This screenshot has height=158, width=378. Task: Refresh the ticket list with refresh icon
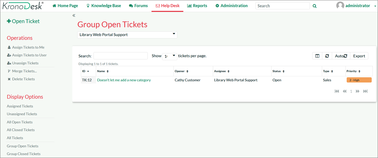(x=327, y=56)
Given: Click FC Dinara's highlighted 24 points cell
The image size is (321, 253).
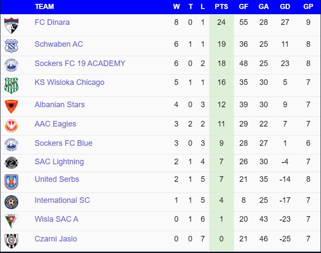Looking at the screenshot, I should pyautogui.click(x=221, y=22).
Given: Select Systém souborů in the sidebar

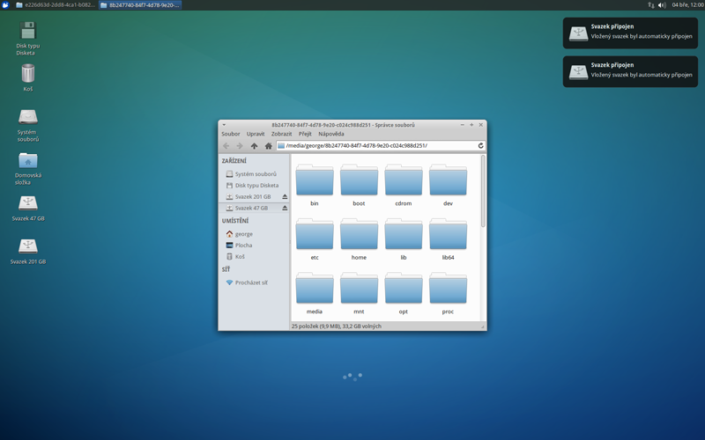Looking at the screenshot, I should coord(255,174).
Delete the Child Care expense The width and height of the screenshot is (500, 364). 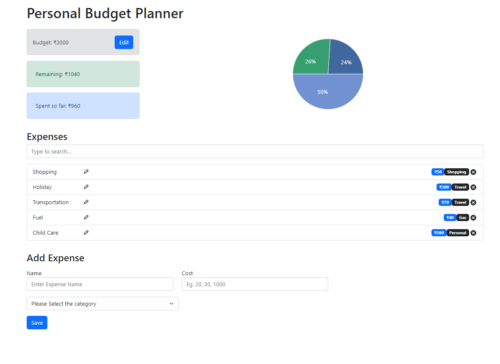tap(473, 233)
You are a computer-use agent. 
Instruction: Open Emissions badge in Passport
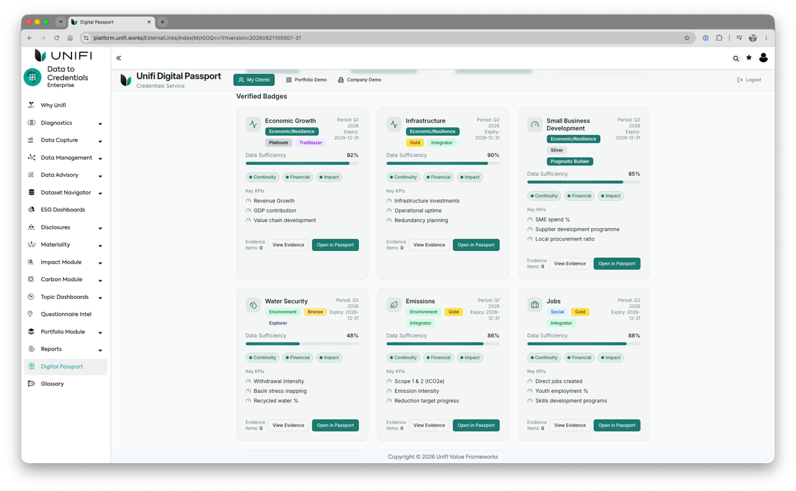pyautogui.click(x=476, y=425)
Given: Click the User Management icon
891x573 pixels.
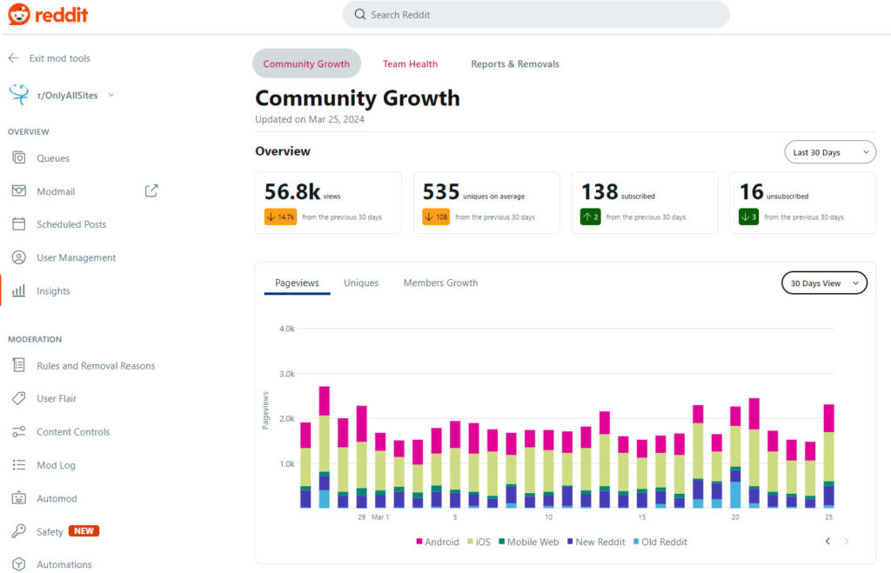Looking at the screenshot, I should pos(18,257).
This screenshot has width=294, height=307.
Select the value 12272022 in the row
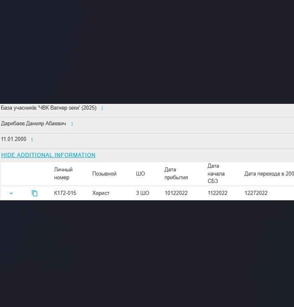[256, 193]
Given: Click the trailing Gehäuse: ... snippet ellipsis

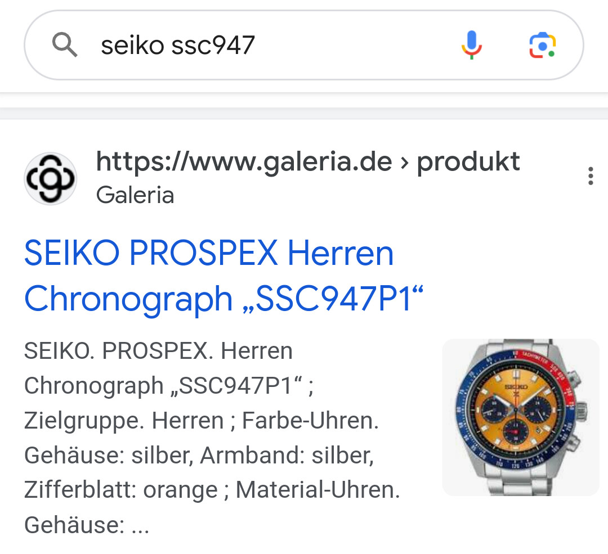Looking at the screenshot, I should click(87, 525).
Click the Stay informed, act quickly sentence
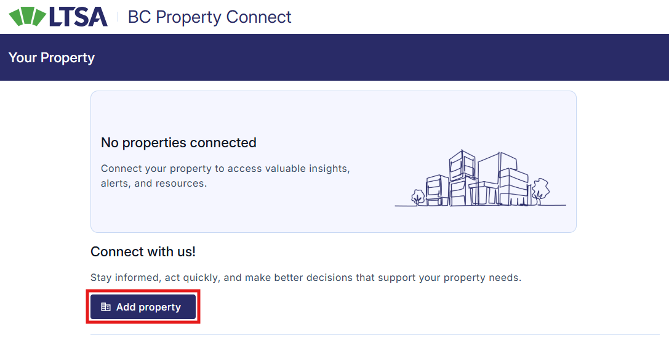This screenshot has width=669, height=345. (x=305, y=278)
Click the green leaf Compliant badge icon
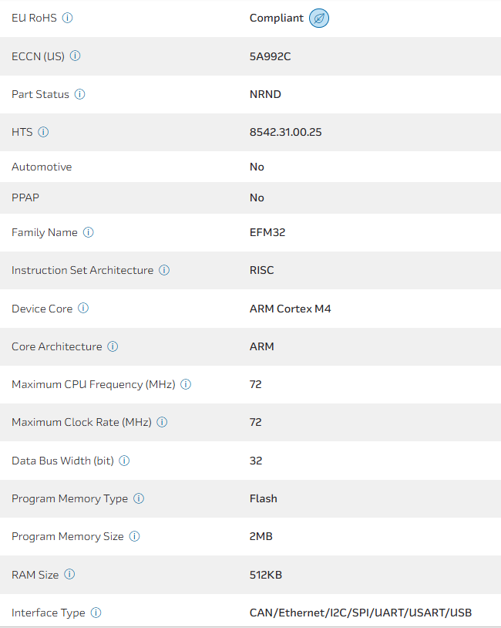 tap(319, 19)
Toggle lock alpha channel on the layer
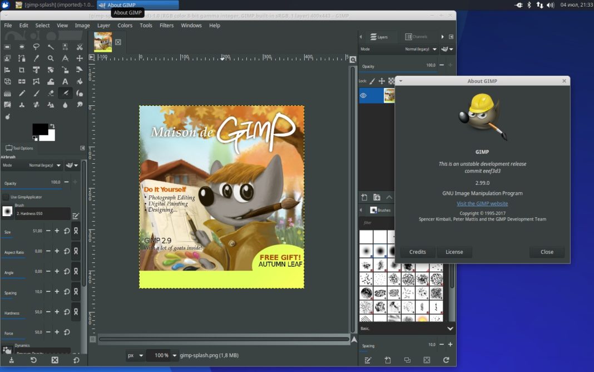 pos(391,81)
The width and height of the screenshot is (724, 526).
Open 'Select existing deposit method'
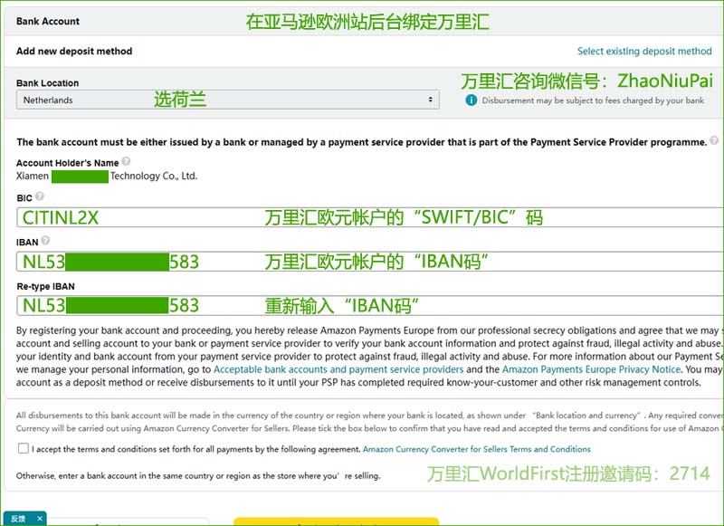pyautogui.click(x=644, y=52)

## PROBLEM TO WORK ON:
Quote, without alteration, the lines running from the line containing "Toggle lock alpha channel on the layer" to the last line of the entries, and include no pictures.

## OUTPUT OF THE TASK:
Toggle lock alpha channel on the layer
 pos(391,81)
The width and height of the screenshot is (724, 526).
Open 'Select existing deposit method'
pyautogui.click(x=644, y=52)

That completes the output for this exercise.